Designing Data Intensive Applications Notes: Ch.5 Replication

aboelkassem | November 02, 2023

#data-intensive-apps #replication #consistency

Designing Data Intensive Applications Notes: Ch.5 Replication

Continuing our series for “Designing Data-Intensive Applications” book. In this article, we will walkthrough the second chapter of this book Chapter.5 Replication.

Table of content

Leaders and Followers
Synchronous vs Asynchronous Replication
Setting Up New Followers
Handling Node Outages
- Follower failure: Catch-up recovery
- Leader failure: Failover
How does replication work (Implementation of replication log)
Problems with Replication Lag
Multi-Leader Replication
- Use Cases
Handling Write Conflicts
Leaderless Replication
- Quorums for reading and writing
- Sloppy Quorums

Replication means keeping a copy of the same data on multiple machines that are connected via a network. Why we do replication?

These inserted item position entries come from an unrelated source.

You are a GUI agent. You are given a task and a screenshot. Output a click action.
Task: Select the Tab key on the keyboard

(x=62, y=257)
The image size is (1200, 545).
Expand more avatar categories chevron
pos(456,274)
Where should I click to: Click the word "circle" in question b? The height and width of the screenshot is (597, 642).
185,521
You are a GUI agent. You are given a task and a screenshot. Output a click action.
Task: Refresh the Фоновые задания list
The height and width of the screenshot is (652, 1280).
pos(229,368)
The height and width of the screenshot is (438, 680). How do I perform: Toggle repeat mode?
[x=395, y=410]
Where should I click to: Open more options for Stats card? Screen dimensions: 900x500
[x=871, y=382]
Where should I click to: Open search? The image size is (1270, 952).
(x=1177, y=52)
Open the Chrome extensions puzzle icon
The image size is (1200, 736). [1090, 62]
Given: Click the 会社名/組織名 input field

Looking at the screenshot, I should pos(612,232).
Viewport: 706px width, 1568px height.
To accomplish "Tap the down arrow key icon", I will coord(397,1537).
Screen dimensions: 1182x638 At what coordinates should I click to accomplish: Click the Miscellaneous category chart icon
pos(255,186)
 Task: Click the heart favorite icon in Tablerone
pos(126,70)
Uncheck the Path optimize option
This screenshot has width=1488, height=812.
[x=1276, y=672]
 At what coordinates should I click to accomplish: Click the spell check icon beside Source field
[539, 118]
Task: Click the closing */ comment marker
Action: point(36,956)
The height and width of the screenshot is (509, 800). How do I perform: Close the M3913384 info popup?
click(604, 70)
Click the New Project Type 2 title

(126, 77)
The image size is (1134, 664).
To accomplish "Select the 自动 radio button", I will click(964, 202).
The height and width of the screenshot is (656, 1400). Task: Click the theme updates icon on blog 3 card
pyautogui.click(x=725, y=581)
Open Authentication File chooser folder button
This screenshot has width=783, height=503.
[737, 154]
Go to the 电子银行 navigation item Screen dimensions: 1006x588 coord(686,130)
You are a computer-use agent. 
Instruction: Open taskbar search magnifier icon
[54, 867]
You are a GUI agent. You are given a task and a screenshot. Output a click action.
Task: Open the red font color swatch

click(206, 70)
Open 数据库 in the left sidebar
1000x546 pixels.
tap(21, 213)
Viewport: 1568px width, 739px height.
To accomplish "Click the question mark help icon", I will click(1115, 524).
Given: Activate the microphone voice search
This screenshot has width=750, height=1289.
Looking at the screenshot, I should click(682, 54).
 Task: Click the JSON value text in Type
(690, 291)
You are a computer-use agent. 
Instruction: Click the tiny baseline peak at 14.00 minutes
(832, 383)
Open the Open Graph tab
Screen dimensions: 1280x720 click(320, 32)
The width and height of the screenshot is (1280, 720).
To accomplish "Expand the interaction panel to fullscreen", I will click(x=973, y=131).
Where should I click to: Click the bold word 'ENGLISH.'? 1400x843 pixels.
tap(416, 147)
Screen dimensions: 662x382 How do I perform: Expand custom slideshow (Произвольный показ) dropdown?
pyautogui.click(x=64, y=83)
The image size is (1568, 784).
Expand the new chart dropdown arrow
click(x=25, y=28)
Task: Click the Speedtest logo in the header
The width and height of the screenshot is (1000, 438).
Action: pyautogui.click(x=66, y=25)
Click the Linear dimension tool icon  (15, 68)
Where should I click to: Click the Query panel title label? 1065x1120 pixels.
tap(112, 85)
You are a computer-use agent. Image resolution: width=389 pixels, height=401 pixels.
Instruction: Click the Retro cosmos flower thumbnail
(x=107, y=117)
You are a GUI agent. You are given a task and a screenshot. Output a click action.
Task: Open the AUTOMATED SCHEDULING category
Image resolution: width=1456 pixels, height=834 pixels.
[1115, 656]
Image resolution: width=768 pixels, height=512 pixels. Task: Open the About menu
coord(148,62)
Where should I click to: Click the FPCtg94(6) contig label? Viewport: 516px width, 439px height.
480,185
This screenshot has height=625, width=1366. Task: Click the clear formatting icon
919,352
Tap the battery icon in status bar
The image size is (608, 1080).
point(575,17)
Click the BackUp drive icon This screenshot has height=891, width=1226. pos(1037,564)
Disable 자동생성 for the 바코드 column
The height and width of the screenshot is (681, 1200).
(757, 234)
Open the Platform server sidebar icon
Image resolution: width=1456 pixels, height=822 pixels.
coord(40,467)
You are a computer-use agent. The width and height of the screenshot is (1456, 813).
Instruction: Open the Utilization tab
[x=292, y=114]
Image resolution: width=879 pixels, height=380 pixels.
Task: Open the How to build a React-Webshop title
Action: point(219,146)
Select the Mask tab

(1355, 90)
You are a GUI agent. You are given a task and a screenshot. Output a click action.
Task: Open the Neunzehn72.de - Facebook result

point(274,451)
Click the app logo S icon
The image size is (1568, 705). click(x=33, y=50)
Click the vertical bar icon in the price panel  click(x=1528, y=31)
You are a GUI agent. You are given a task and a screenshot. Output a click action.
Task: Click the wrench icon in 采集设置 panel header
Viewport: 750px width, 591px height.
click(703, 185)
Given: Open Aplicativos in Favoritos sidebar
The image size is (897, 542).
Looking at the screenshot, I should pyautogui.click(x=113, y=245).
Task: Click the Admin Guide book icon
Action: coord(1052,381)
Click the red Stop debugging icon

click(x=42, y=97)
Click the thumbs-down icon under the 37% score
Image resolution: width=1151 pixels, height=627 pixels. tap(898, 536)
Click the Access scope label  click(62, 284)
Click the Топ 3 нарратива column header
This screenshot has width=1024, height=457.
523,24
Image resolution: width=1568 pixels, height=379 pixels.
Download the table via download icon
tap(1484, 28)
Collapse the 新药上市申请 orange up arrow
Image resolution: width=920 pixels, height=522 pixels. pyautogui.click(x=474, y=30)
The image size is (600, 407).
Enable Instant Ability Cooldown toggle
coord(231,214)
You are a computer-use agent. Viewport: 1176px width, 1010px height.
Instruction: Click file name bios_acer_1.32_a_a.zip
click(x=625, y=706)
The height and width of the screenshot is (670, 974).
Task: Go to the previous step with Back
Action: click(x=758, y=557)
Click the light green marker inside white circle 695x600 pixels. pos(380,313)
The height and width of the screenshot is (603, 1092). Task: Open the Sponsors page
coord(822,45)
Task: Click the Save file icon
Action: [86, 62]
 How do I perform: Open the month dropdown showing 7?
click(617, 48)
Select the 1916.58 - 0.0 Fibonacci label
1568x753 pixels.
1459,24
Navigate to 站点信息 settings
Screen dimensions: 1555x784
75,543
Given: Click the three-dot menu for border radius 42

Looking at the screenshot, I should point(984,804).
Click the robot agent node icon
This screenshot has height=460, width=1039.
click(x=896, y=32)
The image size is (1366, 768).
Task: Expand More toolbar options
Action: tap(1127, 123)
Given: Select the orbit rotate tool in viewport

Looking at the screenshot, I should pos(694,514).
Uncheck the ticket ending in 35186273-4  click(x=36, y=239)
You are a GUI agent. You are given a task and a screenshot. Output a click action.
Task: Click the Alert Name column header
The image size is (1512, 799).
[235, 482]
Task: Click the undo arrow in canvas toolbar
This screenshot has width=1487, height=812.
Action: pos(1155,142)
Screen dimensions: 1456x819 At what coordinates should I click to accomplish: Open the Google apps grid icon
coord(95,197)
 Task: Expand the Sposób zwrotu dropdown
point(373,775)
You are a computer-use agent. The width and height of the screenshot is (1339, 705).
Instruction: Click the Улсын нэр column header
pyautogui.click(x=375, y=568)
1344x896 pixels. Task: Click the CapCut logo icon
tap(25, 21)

To keep data geographically close to your users (and thus reduce latency)
Increase availability
To scale out the number of machines that can serve read queries (Increase read throughput)

Leaders and Followers

leader-based replication (or master-slave) is designated the leader when clients want to write to the database, they must send their requests to the leader, first writes the new data into its local storage, then sends the data change to all of its followers.

When a client wants to read from the database, it can query either the leader or any of the followers. However, writes are only accepted on the leader.

This mode is a built-in feature in relational databases such as PostgreSQL, MySQL, Oracle, and SQL Server. Also, for non-relational databases such as MongoDB, RethinkDB, Espresso. Also in message brokers such as Kafka, RabbitMQ.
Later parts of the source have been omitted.